If you truly automate the process of measuring a patient’s blood pressure, for example, do you miss the key opportunity to engage that patient in their care regimen? If a chronic condition is automatically monitored wirelessly from a smart bandaid, will the patient have a convenient way to review that information or does the automation itself remove the ideal window for the patient’s review?

Zume Life founder Rajiv Mehta thinks automation does just that. We cannot remove the patient from this process, Mehta told mobihealthnews during a reception at the Wireless Life-Sciences Alliance here in La Jolla, California. If a patient is experiencing abnormal biometrics, like a higher A1c, then the service should give them a chance to explain why they think that may be, Mehta explained.
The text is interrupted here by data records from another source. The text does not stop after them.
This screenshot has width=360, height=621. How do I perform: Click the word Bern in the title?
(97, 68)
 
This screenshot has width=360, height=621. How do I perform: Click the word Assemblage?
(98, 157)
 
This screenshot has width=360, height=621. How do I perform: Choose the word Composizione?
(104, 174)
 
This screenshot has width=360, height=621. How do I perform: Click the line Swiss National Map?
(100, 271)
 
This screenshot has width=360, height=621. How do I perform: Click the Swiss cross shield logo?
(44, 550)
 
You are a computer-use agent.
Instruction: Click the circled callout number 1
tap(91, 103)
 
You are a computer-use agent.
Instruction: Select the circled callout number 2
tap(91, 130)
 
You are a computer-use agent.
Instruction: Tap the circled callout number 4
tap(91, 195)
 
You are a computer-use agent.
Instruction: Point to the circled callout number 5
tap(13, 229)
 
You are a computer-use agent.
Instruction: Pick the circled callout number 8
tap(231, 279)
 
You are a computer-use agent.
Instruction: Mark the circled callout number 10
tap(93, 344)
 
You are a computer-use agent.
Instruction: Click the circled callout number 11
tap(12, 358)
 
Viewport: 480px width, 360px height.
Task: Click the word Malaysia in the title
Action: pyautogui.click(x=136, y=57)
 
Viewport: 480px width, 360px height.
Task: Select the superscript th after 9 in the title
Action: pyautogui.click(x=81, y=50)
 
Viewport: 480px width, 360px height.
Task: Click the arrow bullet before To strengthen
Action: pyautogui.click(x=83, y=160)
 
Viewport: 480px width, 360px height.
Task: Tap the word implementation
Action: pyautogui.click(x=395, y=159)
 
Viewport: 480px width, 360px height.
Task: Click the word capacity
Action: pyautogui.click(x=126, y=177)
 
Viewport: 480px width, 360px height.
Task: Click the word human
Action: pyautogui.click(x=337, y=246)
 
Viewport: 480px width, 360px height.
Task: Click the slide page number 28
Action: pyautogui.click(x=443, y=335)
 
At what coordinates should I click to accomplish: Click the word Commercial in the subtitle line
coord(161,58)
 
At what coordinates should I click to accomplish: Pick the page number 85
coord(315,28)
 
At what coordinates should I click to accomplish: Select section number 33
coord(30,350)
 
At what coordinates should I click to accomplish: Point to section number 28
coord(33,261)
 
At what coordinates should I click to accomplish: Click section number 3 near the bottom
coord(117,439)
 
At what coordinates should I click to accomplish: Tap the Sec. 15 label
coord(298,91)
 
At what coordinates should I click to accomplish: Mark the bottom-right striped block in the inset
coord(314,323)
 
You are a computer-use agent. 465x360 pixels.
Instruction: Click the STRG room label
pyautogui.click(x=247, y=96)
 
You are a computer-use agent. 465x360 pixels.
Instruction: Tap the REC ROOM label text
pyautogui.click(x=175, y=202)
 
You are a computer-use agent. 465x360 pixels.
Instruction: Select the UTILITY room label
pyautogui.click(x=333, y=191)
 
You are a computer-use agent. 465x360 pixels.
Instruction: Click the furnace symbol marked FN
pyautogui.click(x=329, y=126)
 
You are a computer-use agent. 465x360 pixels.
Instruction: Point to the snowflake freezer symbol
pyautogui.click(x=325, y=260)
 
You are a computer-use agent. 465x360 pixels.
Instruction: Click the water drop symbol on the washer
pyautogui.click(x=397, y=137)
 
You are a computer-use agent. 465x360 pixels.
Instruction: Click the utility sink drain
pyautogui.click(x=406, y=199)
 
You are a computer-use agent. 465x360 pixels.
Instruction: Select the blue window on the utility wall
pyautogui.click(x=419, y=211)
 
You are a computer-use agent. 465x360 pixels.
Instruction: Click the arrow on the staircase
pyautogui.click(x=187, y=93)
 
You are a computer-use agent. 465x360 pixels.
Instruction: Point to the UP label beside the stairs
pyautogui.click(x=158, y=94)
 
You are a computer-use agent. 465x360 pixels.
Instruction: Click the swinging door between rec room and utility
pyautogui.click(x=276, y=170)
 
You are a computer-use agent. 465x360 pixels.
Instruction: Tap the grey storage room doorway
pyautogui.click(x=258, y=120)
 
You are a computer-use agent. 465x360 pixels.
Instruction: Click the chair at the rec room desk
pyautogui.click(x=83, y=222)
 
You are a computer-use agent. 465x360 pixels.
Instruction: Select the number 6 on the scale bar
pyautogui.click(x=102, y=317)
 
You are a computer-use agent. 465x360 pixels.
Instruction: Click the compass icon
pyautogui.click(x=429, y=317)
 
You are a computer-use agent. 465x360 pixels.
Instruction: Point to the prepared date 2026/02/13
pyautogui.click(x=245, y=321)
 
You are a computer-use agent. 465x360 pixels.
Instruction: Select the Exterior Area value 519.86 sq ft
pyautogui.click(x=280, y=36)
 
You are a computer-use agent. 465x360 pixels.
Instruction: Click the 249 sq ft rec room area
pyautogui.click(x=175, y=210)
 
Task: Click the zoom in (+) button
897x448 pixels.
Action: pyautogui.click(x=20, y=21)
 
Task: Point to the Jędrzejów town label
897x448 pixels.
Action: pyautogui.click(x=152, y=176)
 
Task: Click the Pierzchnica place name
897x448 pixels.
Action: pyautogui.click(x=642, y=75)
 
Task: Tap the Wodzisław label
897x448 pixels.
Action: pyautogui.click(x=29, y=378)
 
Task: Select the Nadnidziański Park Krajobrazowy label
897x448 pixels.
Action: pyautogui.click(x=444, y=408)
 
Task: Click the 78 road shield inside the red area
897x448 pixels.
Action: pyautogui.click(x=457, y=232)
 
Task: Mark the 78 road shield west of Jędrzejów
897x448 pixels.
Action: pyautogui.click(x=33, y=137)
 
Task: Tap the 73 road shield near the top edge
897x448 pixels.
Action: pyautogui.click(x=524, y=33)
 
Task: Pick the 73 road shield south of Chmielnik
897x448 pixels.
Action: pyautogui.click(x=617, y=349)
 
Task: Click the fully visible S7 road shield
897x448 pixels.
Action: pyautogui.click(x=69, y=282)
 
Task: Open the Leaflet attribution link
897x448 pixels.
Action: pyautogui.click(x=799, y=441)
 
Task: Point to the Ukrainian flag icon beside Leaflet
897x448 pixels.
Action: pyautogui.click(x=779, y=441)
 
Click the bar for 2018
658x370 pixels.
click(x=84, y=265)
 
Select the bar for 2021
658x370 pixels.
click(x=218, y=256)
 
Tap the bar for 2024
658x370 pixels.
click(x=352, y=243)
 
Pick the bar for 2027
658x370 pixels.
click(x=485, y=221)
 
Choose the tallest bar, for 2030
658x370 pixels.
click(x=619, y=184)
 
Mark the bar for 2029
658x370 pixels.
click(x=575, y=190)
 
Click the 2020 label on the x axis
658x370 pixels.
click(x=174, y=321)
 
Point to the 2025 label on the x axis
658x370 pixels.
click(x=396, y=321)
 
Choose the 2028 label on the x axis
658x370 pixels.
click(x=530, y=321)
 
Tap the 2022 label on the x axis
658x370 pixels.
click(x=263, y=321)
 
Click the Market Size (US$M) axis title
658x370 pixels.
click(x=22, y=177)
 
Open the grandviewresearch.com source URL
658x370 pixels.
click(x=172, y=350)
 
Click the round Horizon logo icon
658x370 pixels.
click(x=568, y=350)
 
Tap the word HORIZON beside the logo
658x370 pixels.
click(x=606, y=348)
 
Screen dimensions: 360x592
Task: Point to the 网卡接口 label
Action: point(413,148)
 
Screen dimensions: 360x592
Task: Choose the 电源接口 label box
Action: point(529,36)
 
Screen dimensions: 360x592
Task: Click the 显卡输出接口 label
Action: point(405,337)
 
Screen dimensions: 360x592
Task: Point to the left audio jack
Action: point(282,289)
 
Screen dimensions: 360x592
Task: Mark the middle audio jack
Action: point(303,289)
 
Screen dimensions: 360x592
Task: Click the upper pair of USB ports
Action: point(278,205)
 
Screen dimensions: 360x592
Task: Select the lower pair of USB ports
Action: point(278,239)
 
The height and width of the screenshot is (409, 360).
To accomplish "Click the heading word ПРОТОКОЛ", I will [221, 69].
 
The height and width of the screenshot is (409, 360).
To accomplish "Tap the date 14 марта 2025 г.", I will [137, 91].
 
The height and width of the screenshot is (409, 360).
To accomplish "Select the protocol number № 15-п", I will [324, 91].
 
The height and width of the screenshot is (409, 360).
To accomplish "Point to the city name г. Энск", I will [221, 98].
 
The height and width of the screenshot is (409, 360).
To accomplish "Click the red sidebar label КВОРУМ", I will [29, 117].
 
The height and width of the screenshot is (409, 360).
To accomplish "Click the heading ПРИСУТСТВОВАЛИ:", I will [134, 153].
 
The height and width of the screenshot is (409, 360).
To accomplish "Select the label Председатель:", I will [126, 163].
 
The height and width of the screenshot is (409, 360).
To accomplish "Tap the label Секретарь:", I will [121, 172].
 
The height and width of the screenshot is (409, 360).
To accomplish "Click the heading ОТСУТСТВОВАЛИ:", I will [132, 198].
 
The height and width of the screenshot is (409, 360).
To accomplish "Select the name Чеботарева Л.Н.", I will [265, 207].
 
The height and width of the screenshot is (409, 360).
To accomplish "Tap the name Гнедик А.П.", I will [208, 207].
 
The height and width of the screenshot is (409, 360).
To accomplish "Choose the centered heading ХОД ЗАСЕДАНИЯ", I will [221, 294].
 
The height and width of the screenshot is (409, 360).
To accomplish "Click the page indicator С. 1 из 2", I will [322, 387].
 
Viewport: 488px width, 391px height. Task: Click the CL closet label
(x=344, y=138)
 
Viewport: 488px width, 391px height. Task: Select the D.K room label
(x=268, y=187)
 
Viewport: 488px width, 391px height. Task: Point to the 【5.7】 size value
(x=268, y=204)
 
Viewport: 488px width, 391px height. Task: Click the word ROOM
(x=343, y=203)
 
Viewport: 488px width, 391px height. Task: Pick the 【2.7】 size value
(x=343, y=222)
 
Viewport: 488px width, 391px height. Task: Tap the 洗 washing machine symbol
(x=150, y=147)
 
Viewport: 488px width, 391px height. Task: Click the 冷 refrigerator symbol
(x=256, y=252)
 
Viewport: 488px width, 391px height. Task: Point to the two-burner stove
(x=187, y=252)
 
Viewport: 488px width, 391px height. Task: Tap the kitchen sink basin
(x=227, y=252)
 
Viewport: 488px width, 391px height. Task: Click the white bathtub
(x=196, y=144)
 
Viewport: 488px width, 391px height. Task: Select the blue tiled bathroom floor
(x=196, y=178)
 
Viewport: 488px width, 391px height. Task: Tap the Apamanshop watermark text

Others disagree that automation sacrifices patient empowerment and discourage having patients manually entering biometric data at all costs. Scripps Health’s Dr. Eric Topol, who is also Chief Medical Officer of the West Wireless Health Institute, agrees that wireless health services need to get the biometric data in front of the patient to encourage patient empowerment, but “we don’t want to rely on individuals to manually enter anything,” Topol told mobihealthnews in a recent interview, “because it just doesn’t get done efficiently.”

That said, sometimes automation is really the best and only choice — a person monitoring sleep apnea can’t very well manually enter apnea episodes, because they are sleeping, Topol noted.

DiabetesMine’s Amy Tenderich pointed the audience at the Health 2.0 event in Boston last month to another benefit of automation — a wireless health service that is completely automated does not remind a person (all throughout the day, in some cases) that they have a chronic disease. Automation may allows them to focus on other aspects of their daily lives while ensuring that the data is still being captured for review later.

Clearly the balance between automation of data collection and ensuring patient engagement is a tension that the wireless health industry will continue to prod and tweak. What do you think — is automation always key? Is the point of data capture really the best time to engage users?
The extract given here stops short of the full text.